Artifact Type	Artifact	Details	Compatibility	Message
DATA SOURCES	AS_User_Profile	Name:source.us.oracle.com, Host:idm.us.oracle.com, Port:3060	COMPATIBLE	The data store LDAP entry name source.us.oracle.com will be modified to source.us.oracle.com(AS_User_Profile).
AUTHENTICATION SCHEMES	10g Authentication	Description: Migrated: 10g Authentication scheme.	COMPATIBLE_WITH_ LESS_FEATURES	Some of the challenge parameters will not be migrated. Post migration actions will be required to modify the authentication scheme as per Oracle Access Manager 11g. Missing challenge parameters are: [name: form ,value: /login.htm, name: creds ,value: userid password domain authtype customPlugin, name: action ,value: /access/login.cgi, name: path ,value:/
RESOURCE TYPES	http		COMPATIBLE
HOST IDs	sourceHostID	Host:Port source.us.oracle.com& source.us.oracle.com:80& source.us.oracle.com:443	COMPATIBLE
AGENTS	sourceWG	Mode: cert	COMPATIBLE
POLICY DOMAIN	Oblix::Resources	/identity	IGNORE

There are three modes of execute for the migration tool; these are COMPLETE, INCREMENTAL and DELTA.  DELTA mode is new in PS1 and is not the same as INCREMENTAL.  When planning your policy migration strategy one of the things you will need to decide is whether you are planning to co-exists with OAM 10g.  If so, the policies in OAM 10g may change and you may need to push changes to your new OAM 11g environment.  The DELTA mode is used in this scenario.  INCREMENTAL mode is used when you only want a sub-set of the artifacts from 10g.  Keep in mind that if you migrate single policy domain, all dependencies for that policy domain will also be migrated.
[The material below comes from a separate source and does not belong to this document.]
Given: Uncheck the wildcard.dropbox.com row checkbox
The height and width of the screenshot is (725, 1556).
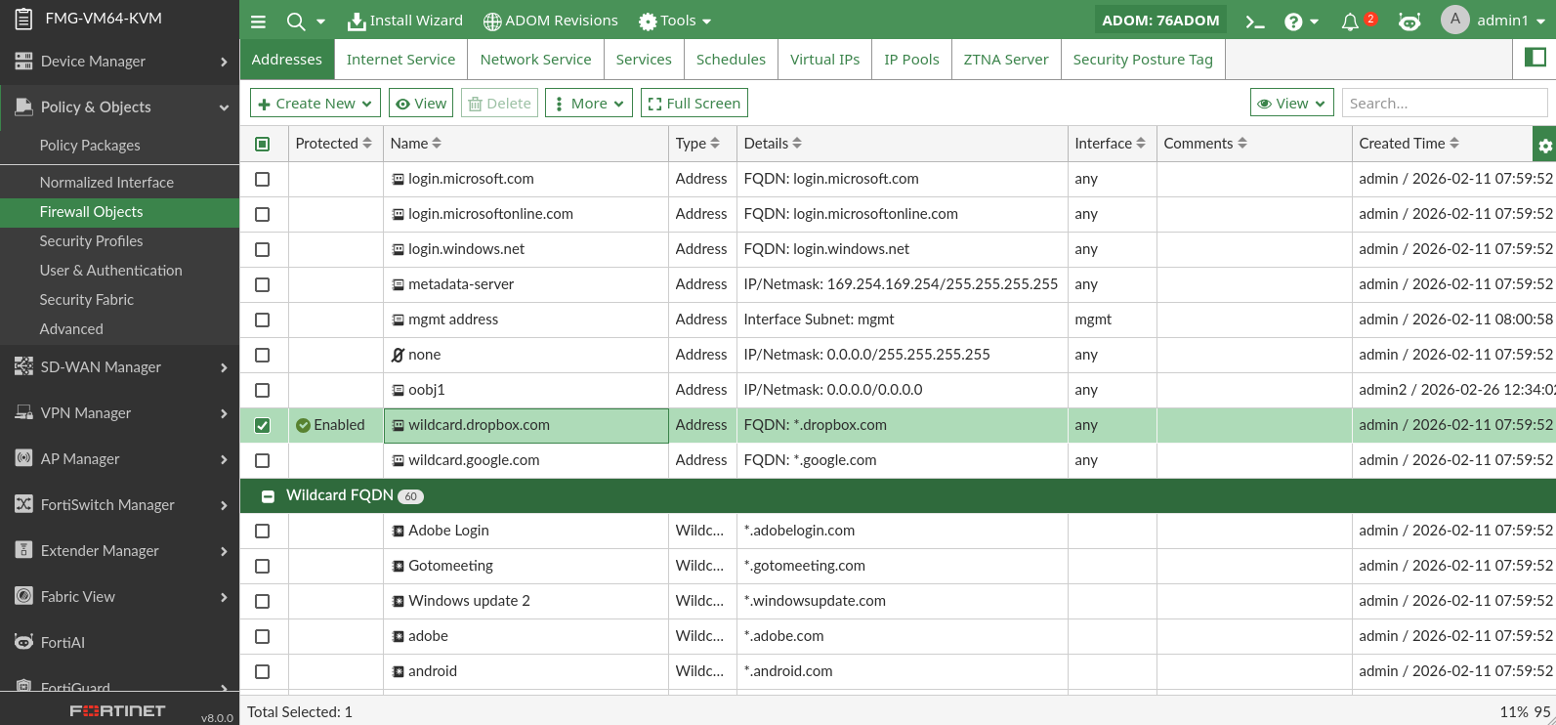Looking at the screenshot, I should click(x=263, y=426).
Once you have evaluated the report, the next step is to prep your OAM 11g environment.  Now, I have never seen a migration attempted only once.  Undoubtedly, you may need to run the migration tool multiple times due to testing/issues etc.  Running the tool multiple times for the same data set against the same 11g environment is not recommended.  Even if you remove all the data from the 11g environment, you may still see some unintended side effects.  My recommendation is to make a clean back-up of the environment.  Once you have installed OAM 11g (including the patch), make a back-up if the domain home directory.  You may also need to modify the setDomainEnv.sh script to increase the JVM heap size as described here in section 11.17.2.

If the migration fails or has issues, here are the steps to get back to a clean state:
1) Shutdown the Weblogic Admin server.
2) Drop and create the OAM 11g Schema using Repository Creation Utility (RCU).  Make sure you create the schema using the same schema name and password.
3) Remove the domain home directory and recover by copying the back-up directory.  If you changed the JVM properties,  make sure the changes exists after you copied from the back-up directory.
4) Run the configureSecurityStore.py script to re-associate OAM to the database policy store.

This will allow you to quickly re-run the migration tool against the same domain you initially created.  Instructions for running the migration script is documented here.   Depending on your data set; the actual policy migration could take hours.  Running the script again without following the steps I outlined above will more than likely waste more of your time.  Trust me.